第32話 ツアー御一行様 3
32 ツアー御一行様 3
桜田・佐藤Side
コバちゃんに指摘されて桜田の方を見ると、そこには泣きそうな顔で笑っている桜田が居た。
「桜田様・・・」
「佐藤、1つ確認をしても良いか?」
「・・・ん?」
「私が・・・佐藤の恋人で・・・良いのか?」不安に押し潰されそうな顔で聞いてきた。
この不器用で真っ直ぐな人に、こんな顔をさせているのか・・・私が・・・。
全く親父の言う通り不誠実な男だ。
「桜田様・・・」
「佐藤、ごめん。皆の様に上手に挨拶出来なかった。」
「ねぇ翔たん。私は多分、貴方の事をすごく愛していると思いますよ。」
多分って何?!多分思うって・・・フォローになってないわ!!!桜田は心で叫ぶ。
「こんな気持ち・・・初めてだから、良く分らないけど・・・」
「カケル・・・泣きそうだ。可愛すぎる。」桜田はウルウルした目で佐藤を見つめる。
「この気持ちを大切にしたいと思う・・・翔たんには、伝わっていない?不安?」
「カケル・・・ごめ・・ん。もう大丈夫だ。」
***
「コバちゃん、ココロ君様と仲良いな。」佐藤は小林の背中に飛び乗った。
「カケル君重いですよ・・・翔さまを放っておいて大丈夫なんですか?」
小林が桜田の方を見ると、向こうで桜田は余裕の笑みをカマしている。
・・・さっきまで青ざめていたのに。
「俺達、少し素直に話をした。コバちゃんお陰だ・・・ありがと。」
そんな可愛い顔で、お礼なんて言われると・・・照れるじゃないですか。
小林は心でそう思いながら、微笑んだ。
佐藤さんの言葉に照れている・・・小林さん、可愛い。・・・松井も小林を見ていた。
「小林さん、佐藤さんの事好きなの?」松井がストレートに質問をぶつけた。
「そりゃあ、大好きですよ。幼い頃からずっと見てきましたから。ココロ君様とは、意味が違いますけどね。」小林が小声で答えた。

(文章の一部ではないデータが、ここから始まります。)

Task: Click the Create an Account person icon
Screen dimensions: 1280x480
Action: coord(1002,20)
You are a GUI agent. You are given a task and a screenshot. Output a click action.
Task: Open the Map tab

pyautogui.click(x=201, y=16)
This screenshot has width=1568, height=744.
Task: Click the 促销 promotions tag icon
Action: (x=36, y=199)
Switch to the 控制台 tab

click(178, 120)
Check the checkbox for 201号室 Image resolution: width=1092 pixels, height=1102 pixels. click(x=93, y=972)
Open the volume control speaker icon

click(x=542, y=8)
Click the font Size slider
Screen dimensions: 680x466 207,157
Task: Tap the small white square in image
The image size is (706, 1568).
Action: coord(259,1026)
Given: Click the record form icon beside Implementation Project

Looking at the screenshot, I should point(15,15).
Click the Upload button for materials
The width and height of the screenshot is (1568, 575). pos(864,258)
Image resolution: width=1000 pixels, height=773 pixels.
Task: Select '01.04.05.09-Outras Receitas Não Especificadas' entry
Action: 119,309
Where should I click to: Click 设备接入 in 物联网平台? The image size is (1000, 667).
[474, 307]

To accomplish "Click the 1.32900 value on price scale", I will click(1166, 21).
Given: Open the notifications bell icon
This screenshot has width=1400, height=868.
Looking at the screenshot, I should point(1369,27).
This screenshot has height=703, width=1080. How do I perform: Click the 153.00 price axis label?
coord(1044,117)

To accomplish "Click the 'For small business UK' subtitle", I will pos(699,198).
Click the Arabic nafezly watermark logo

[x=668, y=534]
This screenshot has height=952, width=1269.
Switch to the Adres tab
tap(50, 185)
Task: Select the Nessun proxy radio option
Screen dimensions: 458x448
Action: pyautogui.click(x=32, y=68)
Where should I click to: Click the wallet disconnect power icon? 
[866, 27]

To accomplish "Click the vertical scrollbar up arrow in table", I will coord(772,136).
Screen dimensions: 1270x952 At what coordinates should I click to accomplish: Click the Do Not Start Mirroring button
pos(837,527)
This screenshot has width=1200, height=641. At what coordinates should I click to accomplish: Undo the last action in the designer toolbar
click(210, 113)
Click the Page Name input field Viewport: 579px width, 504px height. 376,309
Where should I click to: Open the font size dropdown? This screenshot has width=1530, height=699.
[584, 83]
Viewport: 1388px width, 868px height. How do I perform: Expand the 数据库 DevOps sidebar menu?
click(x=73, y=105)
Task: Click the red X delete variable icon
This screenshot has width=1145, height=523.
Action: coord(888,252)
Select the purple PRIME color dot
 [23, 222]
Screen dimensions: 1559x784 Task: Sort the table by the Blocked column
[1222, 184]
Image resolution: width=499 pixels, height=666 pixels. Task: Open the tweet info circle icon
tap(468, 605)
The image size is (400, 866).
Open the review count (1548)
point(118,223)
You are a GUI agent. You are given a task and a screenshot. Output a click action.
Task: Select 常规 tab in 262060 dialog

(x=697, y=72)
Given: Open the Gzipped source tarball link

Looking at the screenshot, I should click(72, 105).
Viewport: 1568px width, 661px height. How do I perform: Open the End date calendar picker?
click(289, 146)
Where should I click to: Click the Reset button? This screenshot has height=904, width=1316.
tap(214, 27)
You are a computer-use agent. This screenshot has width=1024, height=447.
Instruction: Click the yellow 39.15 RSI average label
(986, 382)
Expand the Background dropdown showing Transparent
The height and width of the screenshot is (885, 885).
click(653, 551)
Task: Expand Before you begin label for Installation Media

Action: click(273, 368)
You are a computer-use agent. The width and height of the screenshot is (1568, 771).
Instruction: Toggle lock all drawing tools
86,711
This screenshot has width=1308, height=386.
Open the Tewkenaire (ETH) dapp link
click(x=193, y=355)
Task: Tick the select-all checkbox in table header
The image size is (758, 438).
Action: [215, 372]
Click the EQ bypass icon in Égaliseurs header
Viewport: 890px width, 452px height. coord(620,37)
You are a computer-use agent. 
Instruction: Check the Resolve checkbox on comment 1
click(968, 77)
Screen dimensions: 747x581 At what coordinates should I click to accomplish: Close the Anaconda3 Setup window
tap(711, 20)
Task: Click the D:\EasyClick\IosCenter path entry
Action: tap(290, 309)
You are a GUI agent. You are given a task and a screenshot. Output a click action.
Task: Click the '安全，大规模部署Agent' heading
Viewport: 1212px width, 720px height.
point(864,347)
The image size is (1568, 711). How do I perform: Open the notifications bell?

「それが、そうでも無いんだよね。」松井は少し困った顔をした。
「まぁ、佐藤さんとの出会いが運命だった事は確かですけど。」
「私もビミョーに複雑なんですよ。」
ビミョーに複雑って・・・どう言う状況だよ。と小林はツッコミを入れたくなった。
向こうから美作が、小走りでやって来た。
「コバちゃん!!カケル君家のコックと友達になった~。」
「レシピ貰ったから、今度作ったげるね。」
「って、ココロ君様。今、俺のコバちゃんを口説こうとしてたでしょう?」松井の方を睨む。
「いや・・・そこまで明確な行動は、してない。」
「佐藤さん~。美作君が、イジめる~。」松井は佐藤に助けを求めた。
「ダメだぞ~。仲良くしなきゃ。」
「だってココロ君様が、俺のコバちゃんを・・・」
「2人でコバちゃんを、取り合ってたのか・・・だったら美作君、コバちゃんに良いところを見せないと。」
「美作君の良いところか・・・元気で可愛い笑顔だな。」桜田も参戦する。
「料理の腕は?」
「それは、別格!!」
「コバちゃんは中々手強いぞ!」
「自分達がスッキリしたからって、私で遊ぶのは止めて下さい。」小林が睨んだ。
「カケル君。他にやる事あるでしょ?」
「うん。分ってるよ。」と言って、桜田の腕を掴んでズンズン歩いて行く。